Stored items
%%
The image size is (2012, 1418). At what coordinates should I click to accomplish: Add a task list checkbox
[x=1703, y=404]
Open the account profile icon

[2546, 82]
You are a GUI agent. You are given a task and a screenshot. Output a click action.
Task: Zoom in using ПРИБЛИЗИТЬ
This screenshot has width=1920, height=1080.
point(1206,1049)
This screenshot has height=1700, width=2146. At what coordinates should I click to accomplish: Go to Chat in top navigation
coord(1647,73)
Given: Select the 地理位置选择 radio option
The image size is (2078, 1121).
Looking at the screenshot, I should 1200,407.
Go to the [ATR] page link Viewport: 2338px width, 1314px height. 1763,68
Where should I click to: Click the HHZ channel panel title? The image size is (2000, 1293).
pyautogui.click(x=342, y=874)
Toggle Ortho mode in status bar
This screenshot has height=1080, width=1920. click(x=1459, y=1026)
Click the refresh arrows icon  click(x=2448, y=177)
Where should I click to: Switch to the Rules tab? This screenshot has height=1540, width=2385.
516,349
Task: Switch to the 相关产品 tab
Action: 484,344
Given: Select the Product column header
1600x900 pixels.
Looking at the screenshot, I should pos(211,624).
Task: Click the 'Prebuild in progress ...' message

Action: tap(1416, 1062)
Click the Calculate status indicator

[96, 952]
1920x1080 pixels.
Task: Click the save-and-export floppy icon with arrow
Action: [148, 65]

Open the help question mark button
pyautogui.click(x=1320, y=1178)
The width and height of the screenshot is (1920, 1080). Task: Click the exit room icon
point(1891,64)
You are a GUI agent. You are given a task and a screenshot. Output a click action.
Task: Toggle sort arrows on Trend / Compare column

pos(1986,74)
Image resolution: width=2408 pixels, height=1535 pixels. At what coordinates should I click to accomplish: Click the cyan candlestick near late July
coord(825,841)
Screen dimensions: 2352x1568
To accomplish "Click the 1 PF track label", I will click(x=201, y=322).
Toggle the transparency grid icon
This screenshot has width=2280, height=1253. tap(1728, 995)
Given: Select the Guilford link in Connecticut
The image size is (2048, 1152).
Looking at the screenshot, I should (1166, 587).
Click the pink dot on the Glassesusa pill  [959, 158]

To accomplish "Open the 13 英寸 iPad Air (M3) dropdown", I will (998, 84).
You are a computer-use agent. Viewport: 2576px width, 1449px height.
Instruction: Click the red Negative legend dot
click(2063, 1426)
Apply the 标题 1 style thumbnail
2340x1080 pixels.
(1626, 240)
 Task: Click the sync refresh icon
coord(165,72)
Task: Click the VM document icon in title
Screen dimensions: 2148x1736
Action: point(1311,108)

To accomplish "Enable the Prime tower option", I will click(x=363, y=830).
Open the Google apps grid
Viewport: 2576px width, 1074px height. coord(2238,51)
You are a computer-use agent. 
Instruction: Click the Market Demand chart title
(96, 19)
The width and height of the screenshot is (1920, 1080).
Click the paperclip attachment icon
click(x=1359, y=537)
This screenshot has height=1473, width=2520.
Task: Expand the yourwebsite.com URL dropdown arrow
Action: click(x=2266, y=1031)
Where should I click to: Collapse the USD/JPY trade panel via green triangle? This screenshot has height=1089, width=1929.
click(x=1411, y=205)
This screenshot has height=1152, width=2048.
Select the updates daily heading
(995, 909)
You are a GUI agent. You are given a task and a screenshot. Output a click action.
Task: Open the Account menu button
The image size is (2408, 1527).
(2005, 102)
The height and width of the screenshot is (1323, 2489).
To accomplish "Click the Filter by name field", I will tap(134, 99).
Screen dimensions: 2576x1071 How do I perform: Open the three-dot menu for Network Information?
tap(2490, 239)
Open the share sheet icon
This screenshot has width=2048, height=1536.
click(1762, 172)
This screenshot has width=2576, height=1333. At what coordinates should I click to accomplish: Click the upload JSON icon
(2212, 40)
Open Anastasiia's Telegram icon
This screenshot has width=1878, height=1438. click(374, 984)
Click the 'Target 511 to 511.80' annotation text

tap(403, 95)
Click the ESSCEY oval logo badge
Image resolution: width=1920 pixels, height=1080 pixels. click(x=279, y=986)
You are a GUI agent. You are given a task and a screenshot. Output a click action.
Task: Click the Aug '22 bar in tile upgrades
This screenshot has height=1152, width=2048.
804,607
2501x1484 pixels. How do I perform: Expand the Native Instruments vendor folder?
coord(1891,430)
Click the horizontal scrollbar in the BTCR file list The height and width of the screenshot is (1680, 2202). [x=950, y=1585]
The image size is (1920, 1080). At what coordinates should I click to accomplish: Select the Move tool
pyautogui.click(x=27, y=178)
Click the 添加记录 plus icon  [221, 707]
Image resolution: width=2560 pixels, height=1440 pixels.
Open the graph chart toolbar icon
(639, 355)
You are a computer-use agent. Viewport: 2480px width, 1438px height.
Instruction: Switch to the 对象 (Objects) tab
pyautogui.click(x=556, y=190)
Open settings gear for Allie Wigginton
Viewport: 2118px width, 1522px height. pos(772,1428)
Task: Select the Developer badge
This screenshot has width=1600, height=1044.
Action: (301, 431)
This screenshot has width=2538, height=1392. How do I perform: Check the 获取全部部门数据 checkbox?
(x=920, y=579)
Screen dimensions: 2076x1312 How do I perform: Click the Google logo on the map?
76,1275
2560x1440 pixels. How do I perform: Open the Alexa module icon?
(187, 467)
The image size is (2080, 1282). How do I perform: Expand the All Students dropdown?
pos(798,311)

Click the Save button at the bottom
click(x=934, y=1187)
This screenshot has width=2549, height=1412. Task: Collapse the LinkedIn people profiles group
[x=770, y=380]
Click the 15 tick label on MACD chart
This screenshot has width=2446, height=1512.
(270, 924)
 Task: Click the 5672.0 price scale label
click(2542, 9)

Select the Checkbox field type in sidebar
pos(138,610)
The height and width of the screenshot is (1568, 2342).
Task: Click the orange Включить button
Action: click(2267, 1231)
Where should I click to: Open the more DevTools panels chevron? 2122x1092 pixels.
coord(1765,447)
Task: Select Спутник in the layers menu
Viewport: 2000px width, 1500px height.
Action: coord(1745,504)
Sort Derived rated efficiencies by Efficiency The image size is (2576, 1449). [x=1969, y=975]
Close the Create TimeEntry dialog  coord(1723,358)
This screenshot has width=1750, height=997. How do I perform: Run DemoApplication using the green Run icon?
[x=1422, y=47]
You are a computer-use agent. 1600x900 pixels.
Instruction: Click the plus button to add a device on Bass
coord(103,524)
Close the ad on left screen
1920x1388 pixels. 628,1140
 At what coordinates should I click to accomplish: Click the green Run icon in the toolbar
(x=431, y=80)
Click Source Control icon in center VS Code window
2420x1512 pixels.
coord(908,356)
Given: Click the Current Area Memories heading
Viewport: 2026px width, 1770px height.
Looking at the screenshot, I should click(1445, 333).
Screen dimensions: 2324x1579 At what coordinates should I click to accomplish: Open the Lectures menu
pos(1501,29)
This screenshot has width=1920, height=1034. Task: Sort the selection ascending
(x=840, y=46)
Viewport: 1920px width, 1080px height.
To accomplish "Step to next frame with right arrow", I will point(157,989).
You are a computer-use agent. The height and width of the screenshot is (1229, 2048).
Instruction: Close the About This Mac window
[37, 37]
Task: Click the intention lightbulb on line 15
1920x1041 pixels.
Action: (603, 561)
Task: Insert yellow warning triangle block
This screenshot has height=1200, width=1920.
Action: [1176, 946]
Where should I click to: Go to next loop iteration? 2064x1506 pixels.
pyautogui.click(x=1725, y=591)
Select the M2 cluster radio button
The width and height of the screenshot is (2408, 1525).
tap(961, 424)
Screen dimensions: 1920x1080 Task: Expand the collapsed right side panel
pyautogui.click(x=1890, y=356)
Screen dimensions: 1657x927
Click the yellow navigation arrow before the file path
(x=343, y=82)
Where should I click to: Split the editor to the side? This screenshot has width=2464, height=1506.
%%
State how many lines of the data include the word "computer", with nothing else.

5